The ambiguity surrounding the notion of investment
The definition of investment takes on a crucial role in the context of ISDS, determining whether tribunals have jurisdiction over a claim. As a new qualifying criterion, sustainable development may limit both the jurisdiction of ICSID and the scope of application of IIAs.
Despite the pivotal role that the definition of investment plays, there is no uniformity across BITs and the ICSID Convention. Traditionally, the definition of investment in BITs was non-exhaustive and asset based. For example, the German model BIT definition rests on a broad range of assets with an illustrative list of examples. Those definitions did not specify any qualitative criteria for investment, providing significant leeway for tribunals to determine the scope of investment. For its part, the ICSID Convention does not provide a definition of investment, but, in Article 25, merely limits ICSID’s jurisdiction to disputes arising “directly out of an investment.” In the absence of clear guidance with respect to the definition of investment in the Convention, tribunals have adopted two divergent approaches. The first approach assumes that the deliberate absence of the definition of investment was a strategic decision on the part of drafters, authorizing the parties when negotiating a BIT to decide on relevant criteria themselves. The second approach theorizes that the lacuna created by drafters is an unintended omission that must be rectified with reference to an autonomous definition of investment completely separate from the underlying treaties or the instrument of consent. This article argues that neither approach promotes the accommodation of sustainable development as a qualifying characteristic of investment.

Collected data ::
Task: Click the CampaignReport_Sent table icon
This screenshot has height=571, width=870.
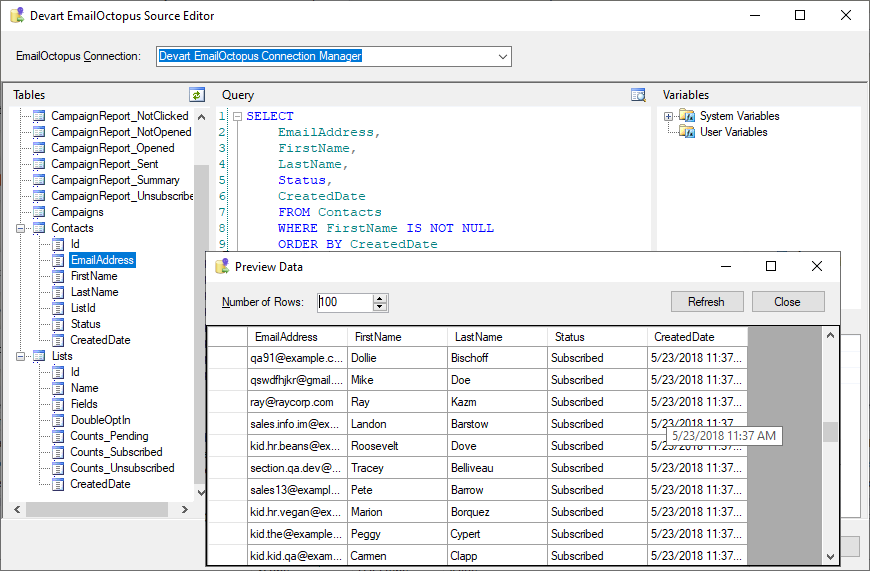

Challenges ::
1 – From the passage on the notion of investment, extract the portion starting at "The ambiguity surrounding" and ending at "application of IIAs.".
2 – According to the passage on the notion of investment, to what does Article 25 of the ICSID Convention limit ICSID's jurisdiction?
3 – Using the passage on the notion of investment, explain why traditional definitions of investment in BITs gave tribunals significant leeway.

Outputs for the tasks ::
1 –
The ambiguity surrounding the notion of investment
The definition of investment takes on a crucial role in the context of ISDS, determining whether tribunals have jurisdiction over a claim. As a new qualifying criterion, sustainable development may limit both the jurisdiction of ICSID and the scope of application of IIAs.

2 – It limits ICSID's jurisdiction to disputes arising "directly out of an investment."

3 – Traditional BIT definitions were non-exhaustive and asset based and did not specify any qualitative criteria for investment. This left tribunals significant leeway to determine the scope of investment.